The concerning statistics beg the question of where those guns are made and more importantly how they arrive on Caribbean shores.
Most guns in the Caribbean used in crimes start off as perfectly legal weapons.
The world’s largest exporter of guns is the United States of America, which accounted for 37 percent of all guns on the international market between 2016 and 2020; only one percent lower than the other top 4 exporters combined.
The country has been steadily producing more than 8.9 million guns per year since 2008 and 2016 marked the highest year with 11.5 million of the weapons made on US soil according to a report by the Centre for American Progress (CAP).
In addition the process to become a gun manufacturer in the US is fairly smooth.

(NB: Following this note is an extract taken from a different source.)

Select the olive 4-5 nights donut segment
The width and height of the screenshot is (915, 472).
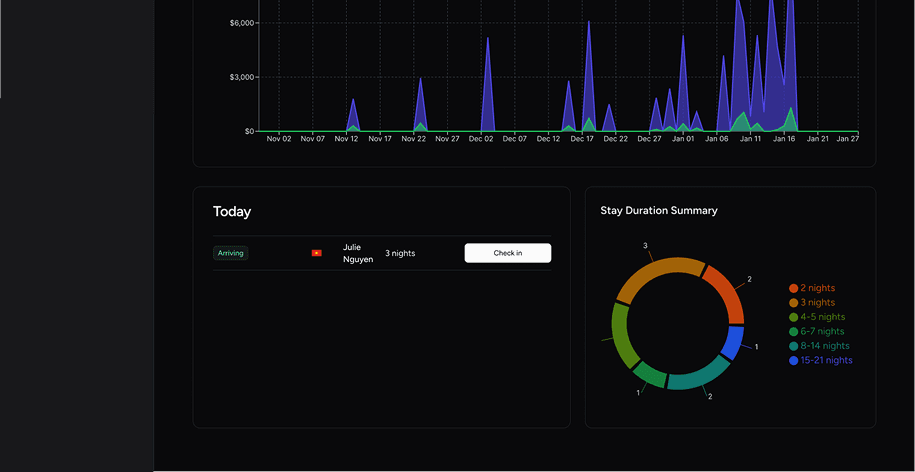coord(622,336)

“There are no substantive requirements to qualify as a gun manufacturer: Applicants must only be over age 21, be eligible to possess guns under federal law, and not have willfully violated any federal laws or regulations related to firearms,” says the CAP.
Gun manufacturing is a growing business, 255% more saturated in 2018 than it was in 2009.

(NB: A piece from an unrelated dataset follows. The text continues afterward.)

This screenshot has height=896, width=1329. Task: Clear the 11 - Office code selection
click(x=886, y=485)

The problem is that those legally made guns have begun to sweep into the Caribbean at alarming rates often from the United States. There is no National Gun registry connecting guns to owners in the US in fact Federal law specifically prohibits it which means after initial purchase, they can simply…disappear.

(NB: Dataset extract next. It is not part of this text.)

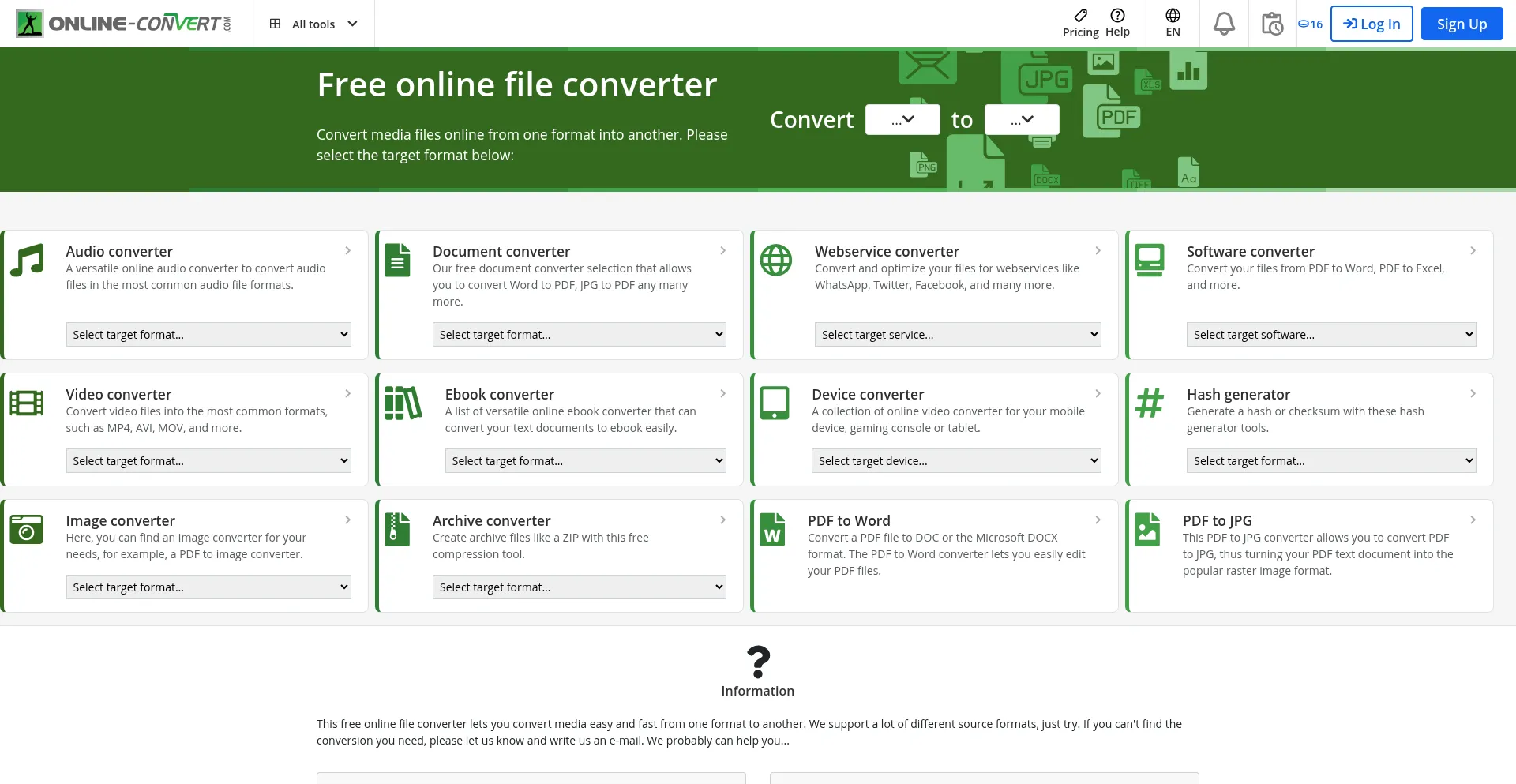Click the PDF to Word document icon

pyautogui.click(x=772, y=529)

And like a sinister magic trick many of them appear in the Caribbean and are used to commit crimes before eventually falling into the hands of the police. Five Caribbean countries are listed among the 25 countries with the highest homicide rate in the region. Four of them are listed in the top five Caribbean destinations for illegal importation of US guns.
In 2020 Jamaica, The Bahamas, The Dominican Republic, Trinidad and Tobago and Haiti requested tracing from the American Bureau of Alcohol, Tobacco Firearm and Explosives on a combined 1,136 firearms seized by their various police forces.
Seventy percent or 804 guns were from the United States. Of the 804 a whopping 59 percent or 477 could be traced back to a retail purchaser in the United States.
The ease with which guns are purchased in the United States of America make them a common commodity and facilitates the lucrative illegal gun trade out of the country, the spoils of which trickle into the Caribbean.
CARICOM insists the United States must take the threat to life in the Caribbean seriously saying, “While the Region respects the rights of other states to establish liberal policies regarding access to guns, the negative impacts of these gun policies are not confined to their borders. They have very serious consequences for other countries, including the Caribbean nations, Mexico and the Central American states.”
CARICOM has named Transnational Organised Crime or the Trafficking of Illicit Drugs and Illegal Guns as a tier one crime describing it as an immediate and significant threat to the region.
Without stringent gun laws in the country of origin, stemming the flow of illegal guns is left up to the regional authorities in the Caribbean to shoulder and it is proving too heavy to bear.